Zoruma giden güdümleri ömrün…
Kayıtsızlığın şiar edindiği zulüm
benzeri, ölümü kucaklamak aslında ölümü tek hak eden benliğimin yazmaktan son
anda çekindiği titrek itiraf ve istifa dilekçesi.
Mahşerin kapısında bir beyit kadar
kapısına sıklıkla uğradığım.
Hastane güzergâhında aslında
edebiyatın simsarlığını yapan hurafeler.
Gölgemle kavgalıydım madem bir zamanlar…
derdimin eleme olan düşkünlüğü ve Yaradan nezdinde düşkün kimliğimle sadece
O’na ulaşmak iken ısrarcılığım.
Belki’lerimi öldürdüğüm dünümün sonrası
belli ki belli deyişimde bile titrek bir sitayiş var.
Zamanla büyümek iken derdim küçülen
egom ve satırlara kezzap döküp aslında iç sesimi öldürme istemim.
Nöbete kaldığım her şiir ve şehirde
kayıtsız şartsız tek maruzat sahibi benim.
Gün içerisinde nerede ise yirmi
milyona yaklaşan nüfusunda nasıl oluyor da kapladığım hacim itibarı ile bu
denli nefret çalım atıyor sağımdan solundan.

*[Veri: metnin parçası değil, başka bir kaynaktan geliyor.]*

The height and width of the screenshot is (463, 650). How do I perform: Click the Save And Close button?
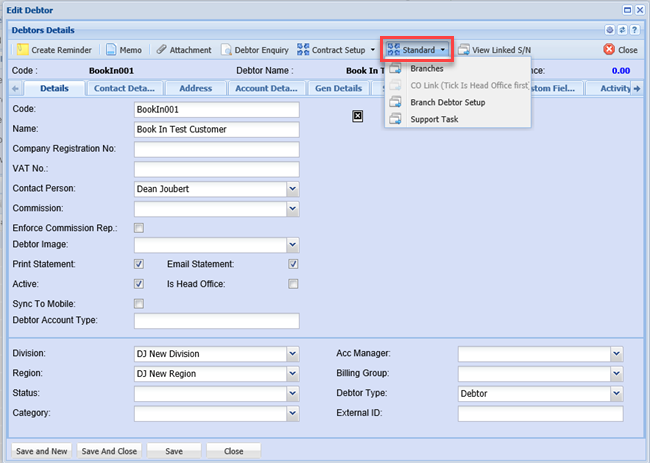coord(108,451)
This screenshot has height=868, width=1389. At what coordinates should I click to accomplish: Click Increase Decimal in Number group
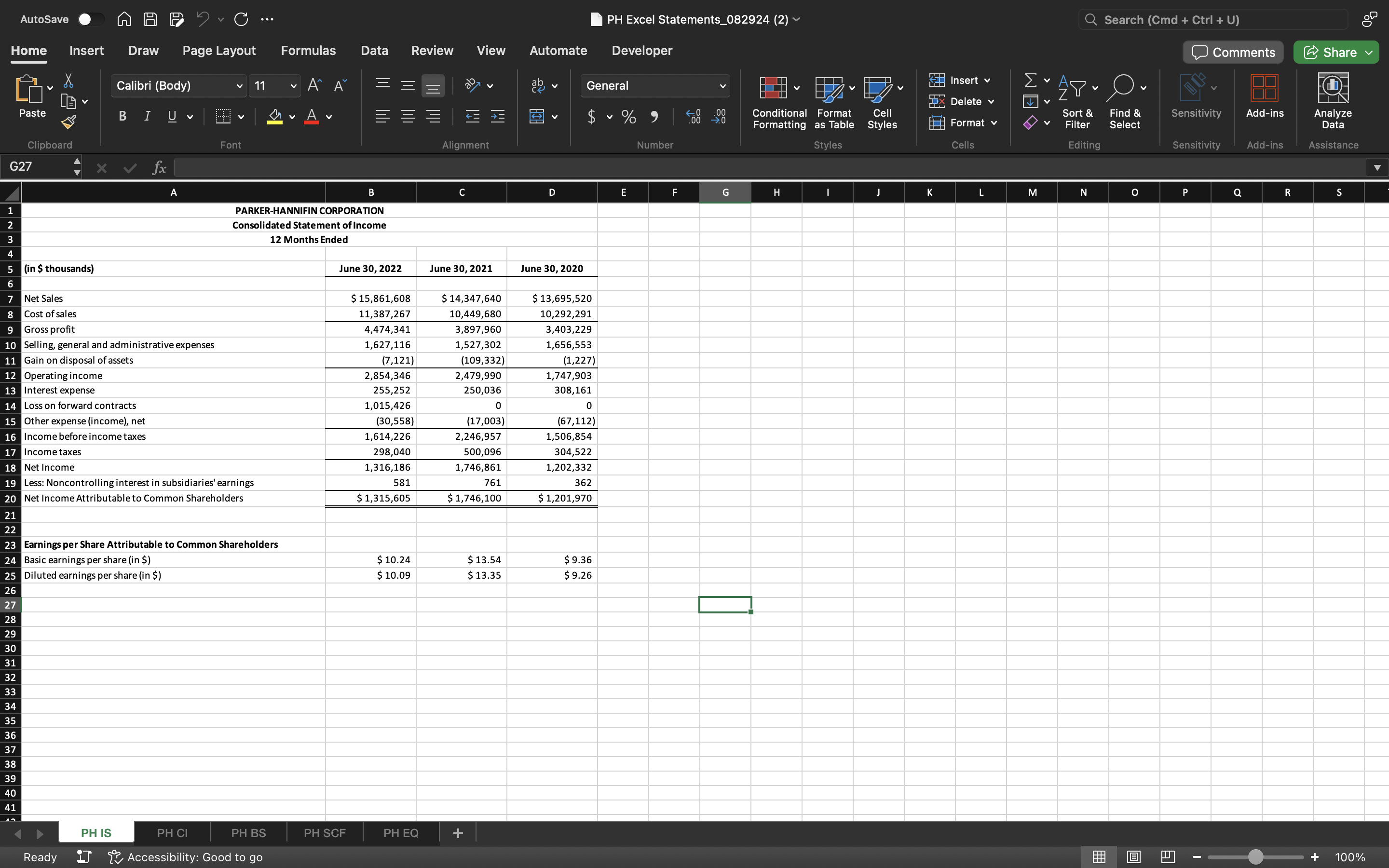[x=693, y=117]
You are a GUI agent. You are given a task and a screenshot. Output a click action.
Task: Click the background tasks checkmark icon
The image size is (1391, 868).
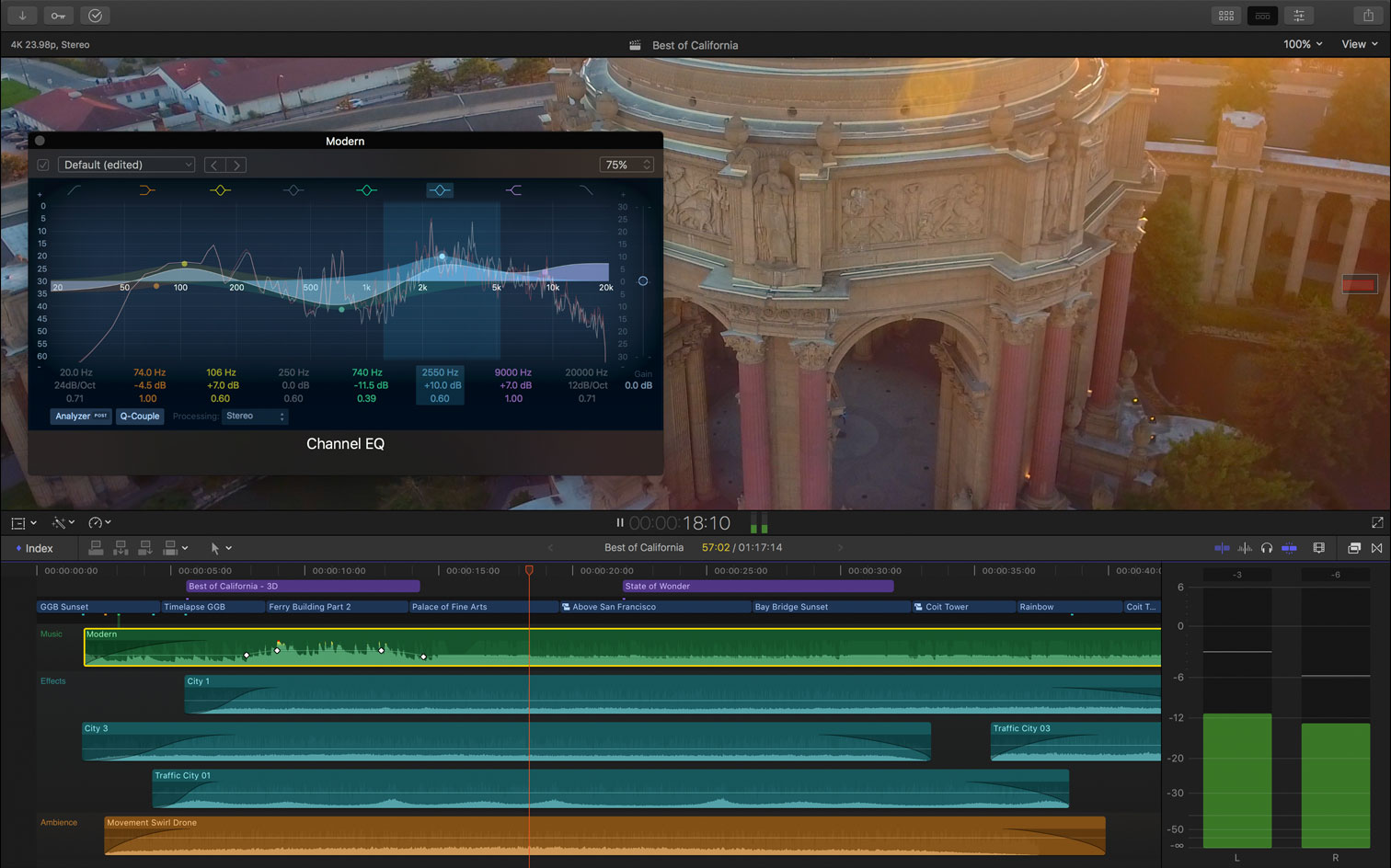[x=95, y=16]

Ömür boyu okul yolu gözledim.
Şimdi hastane yolu gözlüyorum.
Sanrılarımı uyutmayı dilediğim bir
zaman aralığı ve koridorlardan geçip morga uzanan yolculuğu çoğu hastanın.
Ötenazi yapmayı dilediğim bir duygu
silsilesi.
Maruzatım ne ise dillendirmek değil
dinlendirmek istediğim iç sesim hatta ölümüne sevip de varlığımı lav etmek
isteyenlere asla kin beslemediğim.
Tanıdığım bir yolculuk… dün gibi.
Yüksündüğüm… ben gibi.
Aşınan tabanlarım… yük gibi.
Solan reçinesi mevsimin…
Kuşların albenisinde ben kuş bakışı
ölüyorum ve ruhumun surete dönmüş halini resmediyorum durduk yere oysaki
bilincindeyim işe yaramadığının ve yaramayacağını da yine de nükseden siyahı
beyaza boyamak aslında kayıpların tarhında göğe bir çivi de ben çakmak
istiyorum.
Çakmak çakmak gözleri kardeşimin
aslında görüntü itibari ile ben yoğum.
Zamanın alaveresi dalaveresi şükürler
olsun ki hayatımda yalana yer yok.
Zaman zarfları bir yanımda ve izlek
bildiğim bir kuytuya yer ediyor izafi ve yorgun öğeleri edebiyatın.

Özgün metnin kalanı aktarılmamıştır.